指示内容 1: 弁護士特約に関する文章によると、物損事故で普通支払われるのは何と何か、答えよ。
指示内容 2: 弁護士特約に関する文章を、最後の文の後から書き継げ。

== 抜粋本文

前回ご紹介した、弁護士特約制度が本来予定していたと思われる事例に引き続き、本来予定していたとはいえない場合につき、お話しします。それは、物損事件の場合です。交通人身事故の件数の減少がよく報道されていますが、物損事故の件数は、それほど大きく減少していないのではないかと思われます。弁護士特約付きの案件で弁護士会から回ってくる事件も、物損事故がかなりの割合を占めています。
 交通事故では、双方に過失があることが多く、過失割合が主な争点であることが多いです。物損事故では、なおさらそうなります。通常なら当事者双方の保険会社が代理で交渉して、落ち着きどころを見つけます。しかし、中にはどちらか又は双方が全くおかしいことを言っていて、納得できない、どうしても落ち着きどころが見いだせないという例も出てきます。そういう時に、弁護士に相談してどう解決されるか、自分の言い分は通るのか、知ることができれば便利です。自分の言い分を通すためには、弁護士の力を借りることが必要で、そうできなければ、納得いかない解決も受け入れざるを得ないということも出てくるかもしれません。

 

 物損事故は、人身事故に比べて一般的に被害額が小さいです。もっとも、自動車の高級化や、いろいろなデバイスの導入により、結構な金額に上る例もありますが。この比較的金額が小さいというところで、弁護士特約が意味を持ってくるのです。人身事故では、慰謝料というものがあって、治療費のような実際に支出されたものでない分が必ず支払われますから、被害者の手元に残る額がある程度あります。だから傷害が重ければ、弁護士費用を自腹で支払っても、それに見合う取得金があることが多いです。これに対し、物損事故では、修理費と代車費用くらいしか出ないのが普通ですから、相手から支払われても、車を修理して代車費用を支払えば、手元に残る分はありません。それでは通常、弁護士費用を支払おうという気にならないでしょう。この時に弁護士費用を負担してくれるのが弁護士特約ですから、言ってみれば、弁護士特約は物損事故のためにあるようなものです。

====
== 項目一覧

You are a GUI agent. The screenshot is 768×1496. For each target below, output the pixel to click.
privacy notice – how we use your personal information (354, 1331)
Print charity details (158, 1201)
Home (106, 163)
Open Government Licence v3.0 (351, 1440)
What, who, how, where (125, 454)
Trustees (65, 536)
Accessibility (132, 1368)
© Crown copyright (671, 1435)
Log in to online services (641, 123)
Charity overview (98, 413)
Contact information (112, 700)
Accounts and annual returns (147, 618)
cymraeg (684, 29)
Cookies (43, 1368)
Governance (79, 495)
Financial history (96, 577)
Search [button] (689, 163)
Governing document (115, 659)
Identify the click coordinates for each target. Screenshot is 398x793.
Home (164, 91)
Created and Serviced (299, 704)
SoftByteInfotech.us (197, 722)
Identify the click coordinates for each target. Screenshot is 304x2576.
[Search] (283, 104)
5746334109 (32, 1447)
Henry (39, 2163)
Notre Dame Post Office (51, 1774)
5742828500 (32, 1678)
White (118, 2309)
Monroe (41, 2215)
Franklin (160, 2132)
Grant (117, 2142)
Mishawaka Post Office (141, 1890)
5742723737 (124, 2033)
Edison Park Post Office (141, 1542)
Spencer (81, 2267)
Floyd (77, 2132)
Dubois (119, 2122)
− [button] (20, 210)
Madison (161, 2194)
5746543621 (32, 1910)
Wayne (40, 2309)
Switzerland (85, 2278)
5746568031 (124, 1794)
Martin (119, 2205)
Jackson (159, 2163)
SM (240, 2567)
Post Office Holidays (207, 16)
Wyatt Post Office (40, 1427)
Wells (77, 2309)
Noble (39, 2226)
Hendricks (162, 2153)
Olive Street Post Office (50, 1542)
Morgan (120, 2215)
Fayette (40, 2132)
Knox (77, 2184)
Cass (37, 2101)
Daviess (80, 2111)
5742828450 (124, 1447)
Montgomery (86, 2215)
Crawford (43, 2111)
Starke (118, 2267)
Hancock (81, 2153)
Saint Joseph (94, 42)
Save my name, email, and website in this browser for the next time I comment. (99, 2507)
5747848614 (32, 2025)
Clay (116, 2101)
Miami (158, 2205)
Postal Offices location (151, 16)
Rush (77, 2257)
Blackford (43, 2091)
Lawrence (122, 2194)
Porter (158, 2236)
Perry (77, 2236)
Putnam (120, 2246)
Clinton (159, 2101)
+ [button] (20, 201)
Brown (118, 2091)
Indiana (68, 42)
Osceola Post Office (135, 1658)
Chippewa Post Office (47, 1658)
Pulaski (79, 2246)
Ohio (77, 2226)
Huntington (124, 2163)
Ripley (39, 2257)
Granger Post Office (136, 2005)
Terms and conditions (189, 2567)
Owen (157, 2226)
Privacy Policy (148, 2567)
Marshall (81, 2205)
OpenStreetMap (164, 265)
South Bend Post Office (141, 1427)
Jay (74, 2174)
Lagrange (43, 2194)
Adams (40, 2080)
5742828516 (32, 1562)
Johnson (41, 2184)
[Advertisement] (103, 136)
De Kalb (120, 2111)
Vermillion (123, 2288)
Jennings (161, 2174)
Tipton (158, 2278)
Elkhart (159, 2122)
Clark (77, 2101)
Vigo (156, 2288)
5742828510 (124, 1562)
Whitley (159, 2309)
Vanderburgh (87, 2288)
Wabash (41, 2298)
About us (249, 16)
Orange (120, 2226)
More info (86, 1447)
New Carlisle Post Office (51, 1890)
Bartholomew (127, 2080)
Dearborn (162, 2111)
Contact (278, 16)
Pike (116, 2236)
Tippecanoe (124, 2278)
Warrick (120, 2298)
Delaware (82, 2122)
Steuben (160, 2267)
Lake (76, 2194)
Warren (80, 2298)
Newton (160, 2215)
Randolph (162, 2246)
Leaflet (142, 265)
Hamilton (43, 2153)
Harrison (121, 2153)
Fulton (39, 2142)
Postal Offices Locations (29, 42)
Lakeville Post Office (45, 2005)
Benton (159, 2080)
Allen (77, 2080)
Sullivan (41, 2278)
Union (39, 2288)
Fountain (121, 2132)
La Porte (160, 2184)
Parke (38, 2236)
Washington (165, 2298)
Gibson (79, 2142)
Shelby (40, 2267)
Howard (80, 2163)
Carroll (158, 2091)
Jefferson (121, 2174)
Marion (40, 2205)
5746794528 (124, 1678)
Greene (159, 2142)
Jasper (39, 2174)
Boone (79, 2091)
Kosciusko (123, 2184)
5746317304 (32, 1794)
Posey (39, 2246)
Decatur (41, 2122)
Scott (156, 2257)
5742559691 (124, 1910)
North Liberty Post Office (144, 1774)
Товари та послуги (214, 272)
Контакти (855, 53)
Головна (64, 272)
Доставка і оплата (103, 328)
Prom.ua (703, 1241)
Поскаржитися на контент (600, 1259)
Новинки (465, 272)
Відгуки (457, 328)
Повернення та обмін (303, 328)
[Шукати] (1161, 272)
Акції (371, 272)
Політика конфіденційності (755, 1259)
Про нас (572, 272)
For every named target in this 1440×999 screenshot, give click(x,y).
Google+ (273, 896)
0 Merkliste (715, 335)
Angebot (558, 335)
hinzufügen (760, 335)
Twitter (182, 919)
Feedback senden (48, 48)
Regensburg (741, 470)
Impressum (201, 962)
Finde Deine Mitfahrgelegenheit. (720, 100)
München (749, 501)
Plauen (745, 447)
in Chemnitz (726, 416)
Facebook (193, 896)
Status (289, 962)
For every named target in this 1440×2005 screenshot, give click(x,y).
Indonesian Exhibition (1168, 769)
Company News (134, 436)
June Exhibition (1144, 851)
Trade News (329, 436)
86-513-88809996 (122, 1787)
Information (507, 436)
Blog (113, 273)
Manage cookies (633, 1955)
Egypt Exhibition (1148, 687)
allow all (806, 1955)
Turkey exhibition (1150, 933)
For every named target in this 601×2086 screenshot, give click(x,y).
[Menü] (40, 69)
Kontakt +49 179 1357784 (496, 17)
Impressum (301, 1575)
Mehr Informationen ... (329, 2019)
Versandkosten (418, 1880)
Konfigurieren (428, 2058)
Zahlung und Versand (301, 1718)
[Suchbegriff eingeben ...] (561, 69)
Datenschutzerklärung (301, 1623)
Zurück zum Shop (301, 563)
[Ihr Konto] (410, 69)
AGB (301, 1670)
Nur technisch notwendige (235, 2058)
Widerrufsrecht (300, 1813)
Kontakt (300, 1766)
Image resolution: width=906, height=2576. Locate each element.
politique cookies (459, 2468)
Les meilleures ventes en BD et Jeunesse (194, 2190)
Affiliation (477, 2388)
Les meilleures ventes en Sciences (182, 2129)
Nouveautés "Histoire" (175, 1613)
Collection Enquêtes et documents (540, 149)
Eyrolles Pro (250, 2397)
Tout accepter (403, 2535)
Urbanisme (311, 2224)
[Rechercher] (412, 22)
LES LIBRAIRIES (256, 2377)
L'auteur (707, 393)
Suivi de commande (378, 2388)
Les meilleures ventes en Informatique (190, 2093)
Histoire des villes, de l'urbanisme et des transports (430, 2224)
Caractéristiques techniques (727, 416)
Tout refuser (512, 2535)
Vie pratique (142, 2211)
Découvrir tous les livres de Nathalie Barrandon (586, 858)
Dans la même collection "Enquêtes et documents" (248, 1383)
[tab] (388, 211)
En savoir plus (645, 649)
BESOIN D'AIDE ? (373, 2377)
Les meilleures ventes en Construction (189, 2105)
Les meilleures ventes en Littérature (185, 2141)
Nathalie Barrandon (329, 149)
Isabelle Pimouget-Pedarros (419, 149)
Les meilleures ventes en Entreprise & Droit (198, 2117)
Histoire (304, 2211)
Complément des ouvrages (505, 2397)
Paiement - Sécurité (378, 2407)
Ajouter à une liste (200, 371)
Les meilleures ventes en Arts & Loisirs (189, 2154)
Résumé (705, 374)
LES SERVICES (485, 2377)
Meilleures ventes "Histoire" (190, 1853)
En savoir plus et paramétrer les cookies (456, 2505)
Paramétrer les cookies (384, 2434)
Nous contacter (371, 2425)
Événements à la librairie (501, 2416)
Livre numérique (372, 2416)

====

最終回答 1: 修理費と代車費用くらいである。

最終回答 2:
 物損事故ではこのような状況ですから、弁護士の側も、依頼者に大した取得金がないので、弁護士費用を請求しづらいことになります。弁護士特約で保険会社から弁護士費用が支払われるなら受任しようと考えても、自腹で弁護士費用を支払う依頼者にはなかなか請求しづらいので、受任する気になりにくいでしょう。物損事故で訴訟にまでなる例は必ずしも多くないと思われますが、そういう例でも、弁護士特約がないと弁護士がついてくれなくて、自分の言い分を貫きたいと思えば、本人訴訟をするしかない可能性も出てくるのです。
このように、弁護士特約は身近な物損事故にこそ役立つ保険といえるかもしれません。

 

 弁護士特約制度は、自動車保険だけでなく、いろいろな領域に広がってきています。トラブルに見舞われやすい方は、検討の価値があるかもしれません。